### Activity:
Which lines of the data below contain "Microsoft"? Please show them all.

### Provided material:
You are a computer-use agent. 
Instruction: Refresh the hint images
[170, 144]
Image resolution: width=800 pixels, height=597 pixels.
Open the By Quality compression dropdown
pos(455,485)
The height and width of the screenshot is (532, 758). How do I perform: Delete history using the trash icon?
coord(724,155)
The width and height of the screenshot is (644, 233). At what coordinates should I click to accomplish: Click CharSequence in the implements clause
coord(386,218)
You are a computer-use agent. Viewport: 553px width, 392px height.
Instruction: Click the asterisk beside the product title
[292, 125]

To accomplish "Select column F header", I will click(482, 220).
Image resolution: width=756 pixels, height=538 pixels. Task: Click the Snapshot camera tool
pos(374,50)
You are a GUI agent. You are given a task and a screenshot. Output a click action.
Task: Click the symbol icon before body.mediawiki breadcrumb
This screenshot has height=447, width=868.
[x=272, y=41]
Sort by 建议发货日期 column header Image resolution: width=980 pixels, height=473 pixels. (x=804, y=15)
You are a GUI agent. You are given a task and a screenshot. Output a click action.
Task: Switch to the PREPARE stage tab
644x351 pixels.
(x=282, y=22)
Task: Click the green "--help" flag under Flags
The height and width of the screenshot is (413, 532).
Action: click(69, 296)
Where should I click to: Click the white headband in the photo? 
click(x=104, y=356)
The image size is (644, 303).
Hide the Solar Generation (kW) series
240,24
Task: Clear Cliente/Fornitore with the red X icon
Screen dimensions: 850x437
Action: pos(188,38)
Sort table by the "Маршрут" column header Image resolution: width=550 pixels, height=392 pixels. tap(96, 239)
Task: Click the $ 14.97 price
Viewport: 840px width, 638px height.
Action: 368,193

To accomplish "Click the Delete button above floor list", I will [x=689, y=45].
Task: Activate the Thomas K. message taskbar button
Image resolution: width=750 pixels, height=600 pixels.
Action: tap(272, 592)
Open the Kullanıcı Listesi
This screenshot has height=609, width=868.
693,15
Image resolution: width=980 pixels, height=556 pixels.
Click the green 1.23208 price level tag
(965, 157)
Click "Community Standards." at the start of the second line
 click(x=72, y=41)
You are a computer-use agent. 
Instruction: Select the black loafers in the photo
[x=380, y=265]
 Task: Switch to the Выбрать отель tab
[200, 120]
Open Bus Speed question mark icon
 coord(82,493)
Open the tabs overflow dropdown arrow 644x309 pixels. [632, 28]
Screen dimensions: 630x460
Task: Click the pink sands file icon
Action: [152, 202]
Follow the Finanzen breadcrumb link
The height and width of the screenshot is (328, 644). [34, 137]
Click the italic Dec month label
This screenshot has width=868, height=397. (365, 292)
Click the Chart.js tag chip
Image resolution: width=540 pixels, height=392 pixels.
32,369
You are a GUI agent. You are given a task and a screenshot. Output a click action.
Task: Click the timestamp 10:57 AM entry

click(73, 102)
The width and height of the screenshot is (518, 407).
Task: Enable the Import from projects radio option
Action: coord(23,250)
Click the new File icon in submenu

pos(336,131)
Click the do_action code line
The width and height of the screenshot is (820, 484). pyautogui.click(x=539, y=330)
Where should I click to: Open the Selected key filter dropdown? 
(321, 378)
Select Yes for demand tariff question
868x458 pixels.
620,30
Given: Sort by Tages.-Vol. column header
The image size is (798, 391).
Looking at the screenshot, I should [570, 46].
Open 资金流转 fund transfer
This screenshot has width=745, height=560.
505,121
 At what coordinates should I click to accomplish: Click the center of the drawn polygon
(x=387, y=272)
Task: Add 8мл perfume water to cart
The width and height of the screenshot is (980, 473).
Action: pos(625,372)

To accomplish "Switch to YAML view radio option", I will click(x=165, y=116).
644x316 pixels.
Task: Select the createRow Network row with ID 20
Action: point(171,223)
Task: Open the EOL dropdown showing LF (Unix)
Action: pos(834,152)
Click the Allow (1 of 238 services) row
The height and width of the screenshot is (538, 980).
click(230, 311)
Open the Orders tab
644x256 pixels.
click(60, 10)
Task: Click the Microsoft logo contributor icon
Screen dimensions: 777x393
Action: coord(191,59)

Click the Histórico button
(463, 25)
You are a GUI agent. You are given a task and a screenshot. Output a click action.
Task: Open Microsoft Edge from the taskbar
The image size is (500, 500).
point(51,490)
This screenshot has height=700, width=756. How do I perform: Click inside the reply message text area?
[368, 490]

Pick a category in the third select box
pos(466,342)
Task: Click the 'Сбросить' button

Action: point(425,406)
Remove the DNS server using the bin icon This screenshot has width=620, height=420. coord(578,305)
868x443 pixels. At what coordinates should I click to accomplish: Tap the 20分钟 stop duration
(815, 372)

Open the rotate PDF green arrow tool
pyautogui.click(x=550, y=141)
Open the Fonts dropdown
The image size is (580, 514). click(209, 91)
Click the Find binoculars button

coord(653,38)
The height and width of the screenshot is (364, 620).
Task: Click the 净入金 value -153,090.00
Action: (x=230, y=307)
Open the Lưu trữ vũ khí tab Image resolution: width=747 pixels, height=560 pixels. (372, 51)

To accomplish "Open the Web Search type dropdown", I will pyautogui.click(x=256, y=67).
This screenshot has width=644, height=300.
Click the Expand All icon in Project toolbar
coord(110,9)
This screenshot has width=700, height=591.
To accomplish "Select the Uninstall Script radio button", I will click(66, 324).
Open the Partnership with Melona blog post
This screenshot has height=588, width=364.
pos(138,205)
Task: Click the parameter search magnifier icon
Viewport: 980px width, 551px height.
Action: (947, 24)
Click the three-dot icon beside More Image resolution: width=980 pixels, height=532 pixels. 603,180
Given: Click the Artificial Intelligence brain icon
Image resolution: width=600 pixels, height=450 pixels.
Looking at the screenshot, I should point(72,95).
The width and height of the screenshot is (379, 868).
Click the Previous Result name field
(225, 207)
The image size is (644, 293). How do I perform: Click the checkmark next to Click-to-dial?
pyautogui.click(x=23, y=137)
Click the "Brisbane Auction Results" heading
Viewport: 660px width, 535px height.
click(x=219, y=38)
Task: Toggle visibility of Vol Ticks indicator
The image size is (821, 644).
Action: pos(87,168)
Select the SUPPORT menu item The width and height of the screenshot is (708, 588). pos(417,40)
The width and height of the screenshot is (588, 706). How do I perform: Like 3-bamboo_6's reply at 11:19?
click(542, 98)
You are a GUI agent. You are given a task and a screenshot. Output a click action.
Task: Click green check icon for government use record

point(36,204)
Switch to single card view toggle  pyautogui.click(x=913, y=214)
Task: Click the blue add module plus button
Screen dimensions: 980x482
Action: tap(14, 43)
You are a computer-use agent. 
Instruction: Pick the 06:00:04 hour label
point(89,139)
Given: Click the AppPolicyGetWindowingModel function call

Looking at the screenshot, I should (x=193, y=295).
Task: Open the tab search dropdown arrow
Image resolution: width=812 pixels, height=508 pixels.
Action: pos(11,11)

### Solution to the exercise:
Task: Click the Microsoft logo contributor icon
Task: Open Microsoft Edge from the taskbar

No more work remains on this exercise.